No, I am not talking about my keys. I lose those everyday without help from anyone else. I’m not referring to my marbles either, I fear I lost those many years ago when the boys first learned that arguing with each other was their favorite activity. I am talking about something a little more important, something that many people struggle to clarify their whole lives. My identity. I realized a few days ago that I have totally lost mine somewhere along the road. Perhaps I never developed one at all….
I am Rosalie’s daughter, the Bunn boy’s mom, Matt’s girlfriend, but I can’t tell you the last time I heard someone actually say my name. Kathleen. That is who I used to be, before years of motherhood, marriage, divorce and a million other paths this life has led me through. Don’t get me wrong, I love my life and my beautiful boys, but I no longer have an identity. The closest thing I have to one is my blog and even that defines me by a name other than my own.
When I made the decision five years ago to become a work at home mom, I knew I was giving up adult contact and conversation, but it was all worth the reward of staying home with my youngest.
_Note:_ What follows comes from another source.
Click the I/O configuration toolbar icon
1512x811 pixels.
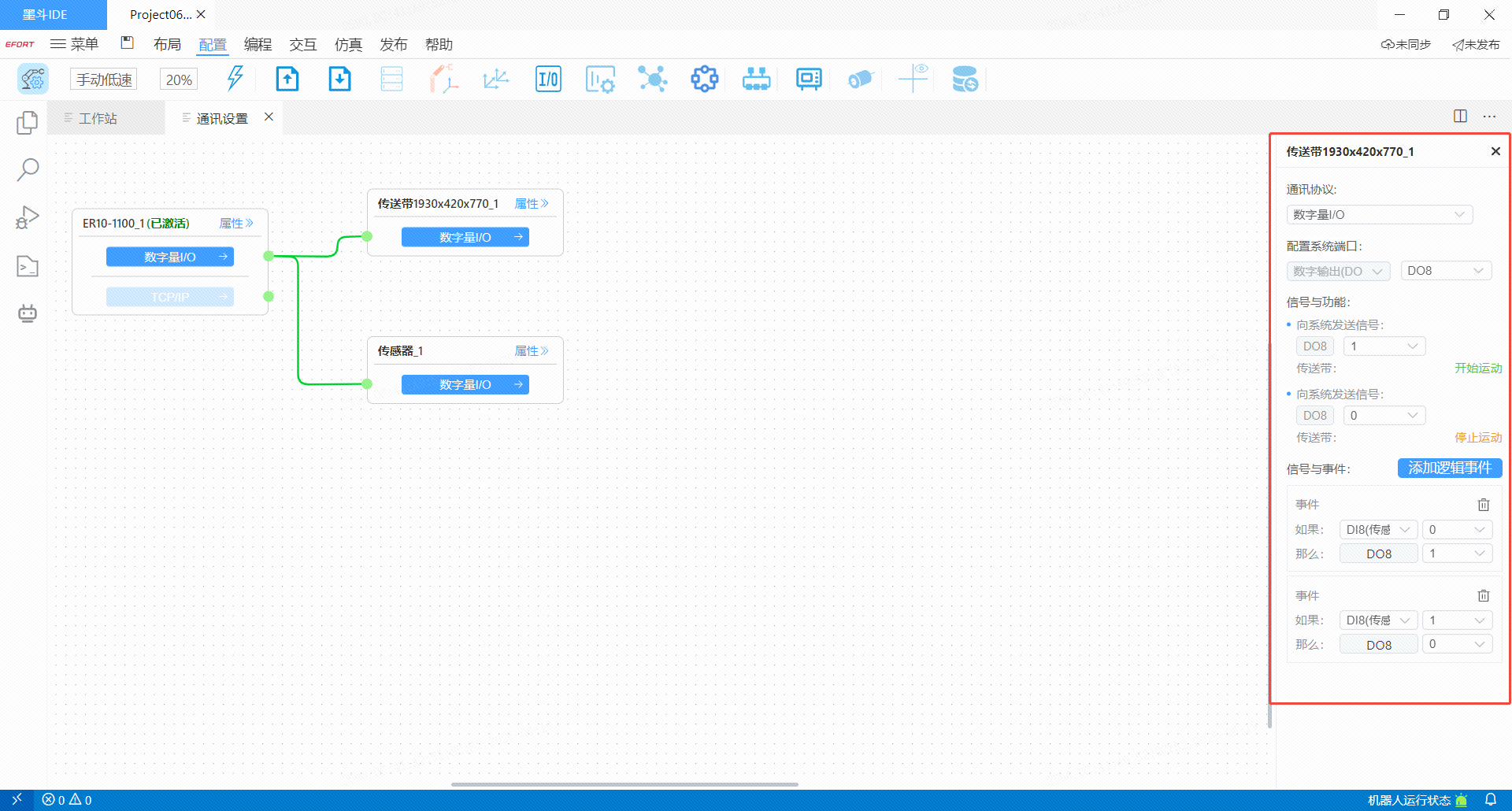pos(548,80)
It still is worth those sacrifices, but most days I no longer have a clue who I am. Getting married at 17 and becoming a mom at 18, I am not sure I ever had the opportunity to develop an identity with a clear sense of who I really am.
Someone asked me the other day what my hobbies were and you know what? Other than blogging, I couldn’t name a single one. I have things that I do each day, but they revolve around what the boys like to do or want to do. I have no hobbies lol.
So ladies, who is with me? Have you lost your identity in the sea of motherhood and wifedom as well? I plan on reclaiming mine this year. By the end of the year, I hope to be able to write a much different post. Just because I am a mother doesn’t mean I can’t have an identity and it is time I reclaimed mine. Anyone want to join me?